Validation Panel Report -- 1998



Student Evaluation Standards Project



prepared by



W. Todd Rogers, Chair


Daniel L. Stufflebeam, Member


Validation Panel



October 13, 1998






This report is based on

  1. The Joint Committee's Panel of Writers' Draft Student Evaluation Standards;

  2. the discussion among members of the Joint Committee at their annual meeting held on October 1 - 3, 1998, and at which the Draft Student Evaluation Standards were considered and revised;
  3. and

  4. our interactions with members of the Joint Committee during the meeting.

We first want to acknowledge the serious attention given by the members of the Joint Committee, in attendance at the October, 1998 meeting, to the task of preparing the first draft of the Student Evaluation Standards to be sent out to the panels of national and international reviewers. Clearly, a lot of thought and effort was devoted to this task.

But, we are concerned that the material provided to the Joint Committee members was inferior, and that there was a lack of clarity in what was expected from the Joint Committee members at the meeting. We make the following observations and suggestions in the hope that they will assist the Joint Committee members as they work toward the development of a credible and sound set of student evaluation standards. Some actions were taken following the oral presentation of this report to the Joint Committee following lunch on the third day of the meeting. We have indicated these actions in italics following the presentation of our concern and our suggestions intended to help address the concerns.

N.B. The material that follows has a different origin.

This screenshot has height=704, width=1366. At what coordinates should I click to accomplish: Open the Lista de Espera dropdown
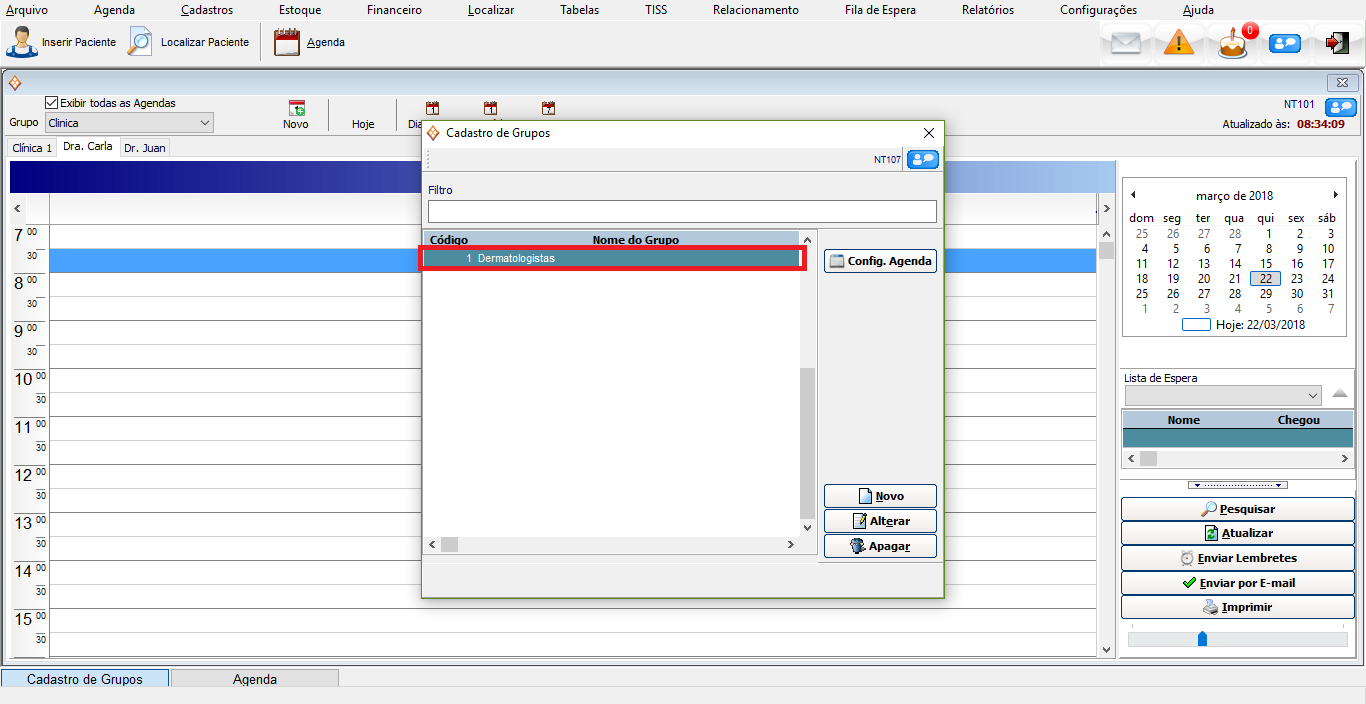coord(1312,395)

A.   We start with two concerns which may be outside our mandate, but which we feel must be quickly addressed so as to ensure the development of a sound and credible set of standards for student evaluation.
A1.   Is it reasonable and wise for the Joint Committee to be involved both in the development and the validation of the Student Evaluation Standards and in the revision and re-validation of the Personnel Evaluation Standards? What will the impact of such an involvement be on the quality of the two products to be produced? In our opinion, the quality of both the Student Evaluation Standards and the Personnel Evaluation Standards will likely be diminished. No opportunity was provided to the members of the Joint Committee who attended the 1998 Annual Meeting to thoroughly review and discuss the standards produced by each of the four working groups. Joint Committee members indicated that it was difficult to "change gears," to change from focusing intently on standards for student evaluation to focusing intently on standards for personnel evaluation.

We suggest the following options, which are listed in order of preference, to address this concern:

  1. Postpone the revision of the Personnel Evaluation Standards to a later time.

  2. Use of specifically constituted task forces with expertise to work on tasks identified by the Joint Committee and related to the work that needs to be done on both sets of standards.

  3. Schedule two meetings of the Joint Committee each year, with one meeting devoted to the development and validation of the Student Evaluation Standards and the second meeting devoted to the revision and re-validation of the Personnel Evaluation Standards.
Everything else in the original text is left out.